- _Work task_
Pick every line from the data below that contains the string "each" and copy it.

- _Material for this exercise_
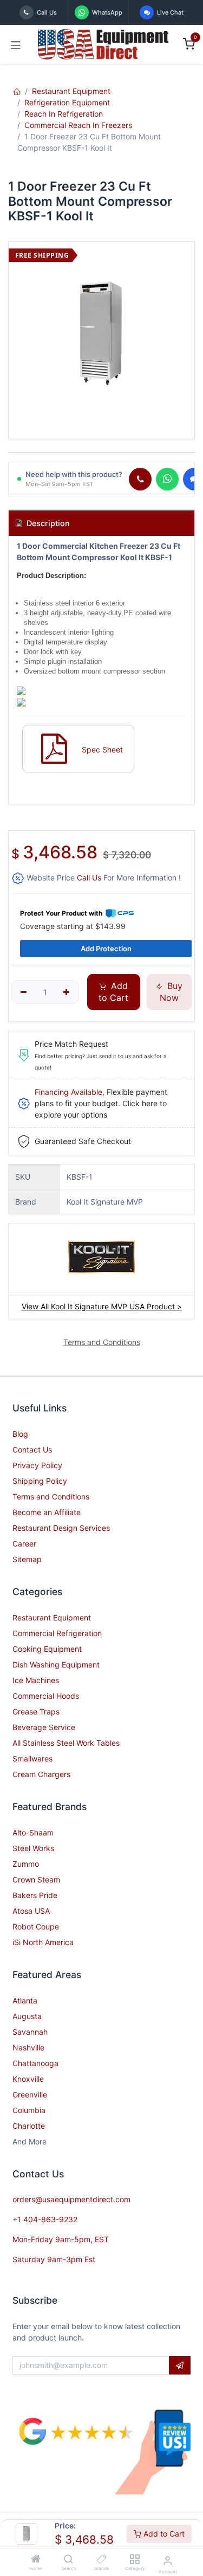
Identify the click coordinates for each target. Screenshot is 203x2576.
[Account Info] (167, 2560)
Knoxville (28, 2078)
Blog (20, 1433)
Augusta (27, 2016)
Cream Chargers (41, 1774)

...

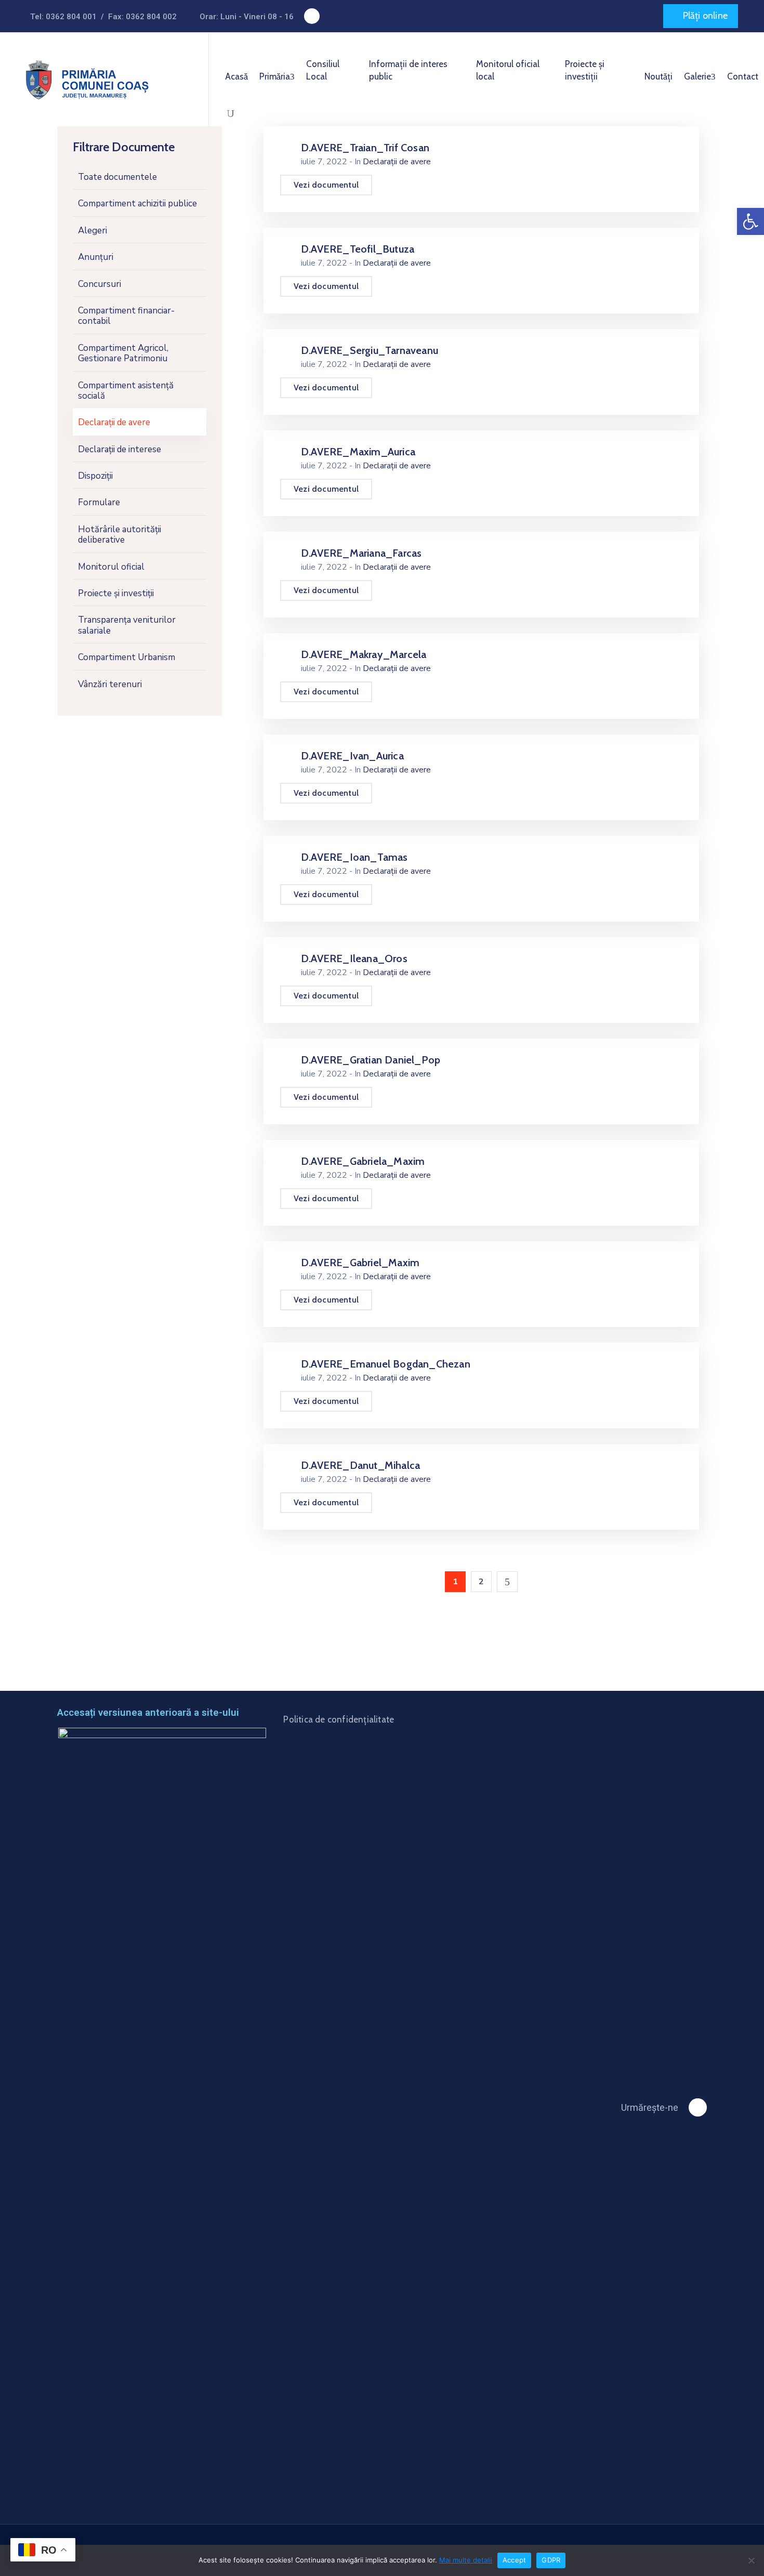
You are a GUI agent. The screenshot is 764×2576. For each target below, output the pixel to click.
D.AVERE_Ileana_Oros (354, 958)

- _Answer to this task_
Identify the click coordinates for each target. Screenshot is 203x2576.
You are a GUI agent. The screenshot is 764×2576. For each target below, output the pixel to click.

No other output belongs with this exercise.